Stored records
----

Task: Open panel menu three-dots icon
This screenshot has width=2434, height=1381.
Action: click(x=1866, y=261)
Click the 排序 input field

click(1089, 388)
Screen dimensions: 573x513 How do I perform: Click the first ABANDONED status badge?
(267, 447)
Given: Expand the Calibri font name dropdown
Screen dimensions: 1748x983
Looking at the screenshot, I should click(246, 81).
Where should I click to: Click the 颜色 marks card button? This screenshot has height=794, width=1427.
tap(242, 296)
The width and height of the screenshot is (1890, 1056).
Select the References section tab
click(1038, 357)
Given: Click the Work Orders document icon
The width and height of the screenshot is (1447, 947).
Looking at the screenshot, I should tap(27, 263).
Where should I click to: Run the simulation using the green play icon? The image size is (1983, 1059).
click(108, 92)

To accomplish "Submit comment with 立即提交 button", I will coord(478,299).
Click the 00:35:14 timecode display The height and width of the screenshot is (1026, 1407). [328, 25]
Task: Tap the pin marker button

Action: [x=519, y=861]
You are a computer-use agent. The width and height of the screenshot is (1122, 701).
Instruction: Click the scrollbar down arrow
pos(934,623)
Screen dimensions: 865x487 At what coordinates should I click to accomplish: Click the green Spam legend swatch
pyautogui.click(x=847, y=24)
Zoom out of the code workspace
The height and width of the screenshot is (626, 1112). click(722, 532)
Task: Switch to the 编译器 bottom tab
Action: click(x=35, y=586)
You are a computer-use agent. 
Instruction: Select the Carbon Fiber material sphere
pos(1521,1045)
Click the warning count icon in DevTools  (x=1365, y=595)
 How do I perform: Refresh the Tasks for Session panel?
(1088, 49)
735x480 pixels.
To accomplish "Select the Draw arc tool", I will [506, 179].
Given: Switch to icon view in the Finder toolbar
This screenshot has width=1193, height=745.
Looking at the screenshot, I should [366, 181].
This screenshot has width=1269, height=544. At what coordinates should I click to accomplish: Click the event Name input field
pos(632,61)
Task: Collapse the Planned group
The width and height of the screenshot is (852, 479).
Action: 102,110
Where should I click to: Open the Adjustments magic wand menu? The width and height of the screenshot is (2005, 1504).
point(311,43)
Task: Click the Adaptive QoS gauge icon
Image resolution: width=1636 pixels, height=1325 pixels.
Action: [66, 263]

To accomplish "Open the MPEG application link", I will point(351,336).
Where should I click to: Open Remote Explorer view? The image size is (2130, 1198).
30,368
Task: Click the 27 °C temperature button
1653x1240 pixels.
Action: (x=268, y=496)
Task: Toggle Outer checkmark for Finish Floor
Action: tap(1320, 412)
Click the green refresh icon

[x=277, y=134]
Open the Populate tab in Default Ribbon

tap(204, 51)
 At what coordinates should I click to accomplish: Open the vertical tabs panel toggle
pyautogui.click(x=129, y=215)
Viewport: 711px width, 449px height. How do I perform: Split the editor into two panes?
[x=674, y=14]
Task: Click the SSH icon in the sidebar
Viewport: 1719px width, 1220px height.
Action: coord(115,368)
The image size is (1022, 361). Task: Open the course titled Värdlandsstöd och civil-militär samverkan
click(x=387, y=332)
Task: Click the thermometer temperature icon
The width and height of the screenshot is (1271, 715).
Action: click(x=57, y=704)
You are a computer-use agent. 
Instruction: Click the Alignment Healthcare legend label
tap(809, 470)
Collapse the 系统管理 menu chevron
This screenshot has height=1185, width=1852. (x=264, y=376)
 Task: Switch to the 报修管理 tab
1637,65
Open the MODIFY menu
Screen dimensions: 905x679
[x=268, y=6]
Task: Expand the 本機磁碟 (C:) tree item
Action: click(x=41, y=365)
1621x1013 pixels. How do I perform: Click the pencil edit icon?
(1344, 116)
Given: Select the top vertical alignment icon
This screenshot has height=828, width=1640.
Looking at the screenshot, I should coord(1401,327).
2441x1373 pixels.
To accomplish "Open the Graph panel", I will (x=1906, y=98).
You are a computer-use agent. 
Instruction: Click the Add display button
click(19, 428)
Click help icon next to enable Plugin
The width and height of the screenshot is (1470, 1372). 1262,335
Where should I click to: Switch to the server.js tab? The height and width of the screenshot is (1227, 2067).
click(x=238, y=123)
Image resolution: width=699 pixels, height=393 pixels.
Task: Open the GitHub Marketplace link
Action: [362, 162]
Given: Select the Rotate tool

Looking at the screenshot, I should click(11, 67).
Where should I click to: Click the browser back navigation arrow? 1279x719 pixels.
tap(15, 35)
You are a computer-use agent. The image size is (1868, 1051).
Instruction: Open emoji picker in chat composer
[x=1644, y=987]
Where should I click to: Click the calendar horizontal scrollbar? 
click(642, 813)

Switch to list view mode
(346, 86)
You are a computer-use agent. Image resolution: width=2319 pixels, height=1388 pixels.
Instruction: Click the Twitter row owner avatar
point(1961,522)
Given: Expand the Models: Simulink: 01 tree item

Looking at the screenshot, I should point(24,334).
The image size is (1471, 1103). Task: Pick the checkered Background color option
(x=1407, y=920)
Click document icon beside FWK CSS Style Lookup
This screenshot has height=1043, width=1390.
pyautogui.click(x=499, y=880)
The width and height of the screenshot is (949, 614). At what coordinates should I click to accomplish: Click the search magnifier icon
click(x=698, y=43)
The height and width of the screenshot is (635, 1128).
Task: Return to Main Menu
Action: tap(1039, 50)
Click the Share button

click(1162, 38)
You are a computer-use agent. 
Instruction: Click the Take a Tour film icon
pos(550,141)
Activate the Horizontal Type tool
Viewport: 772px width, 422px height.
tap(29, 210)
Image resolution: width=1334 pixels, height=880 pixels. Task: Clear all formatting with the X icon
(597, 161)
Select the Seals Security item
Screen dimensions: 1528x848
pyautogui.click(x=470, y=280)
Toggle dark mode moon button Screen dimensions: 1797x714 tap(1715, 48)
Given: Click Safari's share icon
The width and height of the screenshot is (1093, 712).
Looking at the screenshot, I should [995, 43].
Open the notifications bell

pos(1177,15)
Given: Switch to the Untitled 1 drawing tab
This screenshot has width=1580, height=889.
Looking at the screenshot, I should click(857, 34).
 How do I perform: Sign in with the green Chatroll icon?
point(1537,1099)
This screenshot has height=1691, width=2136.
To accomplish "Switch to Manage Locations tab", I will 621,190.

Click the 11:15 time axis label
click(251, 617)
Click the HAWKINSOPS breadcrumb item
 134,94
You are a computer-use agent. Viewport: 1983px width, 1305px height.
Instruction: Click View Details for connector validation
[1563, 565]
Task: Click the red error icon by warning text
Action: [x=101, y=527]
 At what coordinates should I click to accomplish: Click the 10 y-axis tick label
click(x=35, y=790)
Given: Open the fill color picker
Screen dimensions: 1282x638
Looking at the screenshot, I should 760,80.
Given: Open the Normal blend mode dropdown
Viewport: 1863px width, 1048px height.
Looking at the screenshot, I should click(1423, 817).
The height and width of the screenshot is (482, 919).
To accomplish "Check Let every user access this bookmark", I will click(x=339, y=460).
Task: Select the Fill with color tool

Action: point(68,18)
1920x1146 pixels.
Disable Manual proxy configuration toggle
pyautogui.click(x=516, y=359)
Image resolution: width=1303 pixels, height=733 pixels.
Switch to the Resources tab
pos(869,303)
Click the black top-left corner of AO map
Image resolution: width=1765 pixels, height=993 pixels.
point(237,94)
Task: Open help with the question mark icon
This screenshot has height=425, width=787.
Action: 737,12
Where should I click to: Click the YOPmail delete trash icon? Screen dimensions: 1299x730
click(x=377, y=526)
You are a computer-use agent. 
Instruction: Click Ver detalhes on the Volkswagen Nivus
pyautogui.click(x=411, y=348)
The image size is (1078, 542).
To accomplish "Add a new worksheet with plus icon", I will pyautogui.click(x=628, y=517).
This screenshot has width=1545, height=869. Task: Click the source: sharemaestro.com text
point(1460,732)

----

▶ **TASK REQUIREMENTS**
Please give back, exactly as it stands above, the stretch from the line with "The width and height of the screenshot is (1271, 715)." through the line with "Open the MODIFY menu", and no line outside it.

▶ **EXERCISE OUTPUT**
The width and height of the screenshot is (1271, 715).
Action: click(x=57, y=704)
You are a computer-use agent. 
Instruction: Click the Alignment Healthcare legend label
tap(809, 470)
Collapse the 系统管理 menu chevron
This screenshot has height=1185, width=1852. (x=264, y=376)
 Task: Switch to the 报修管理 tab
1637,65
Open the MODIFY menu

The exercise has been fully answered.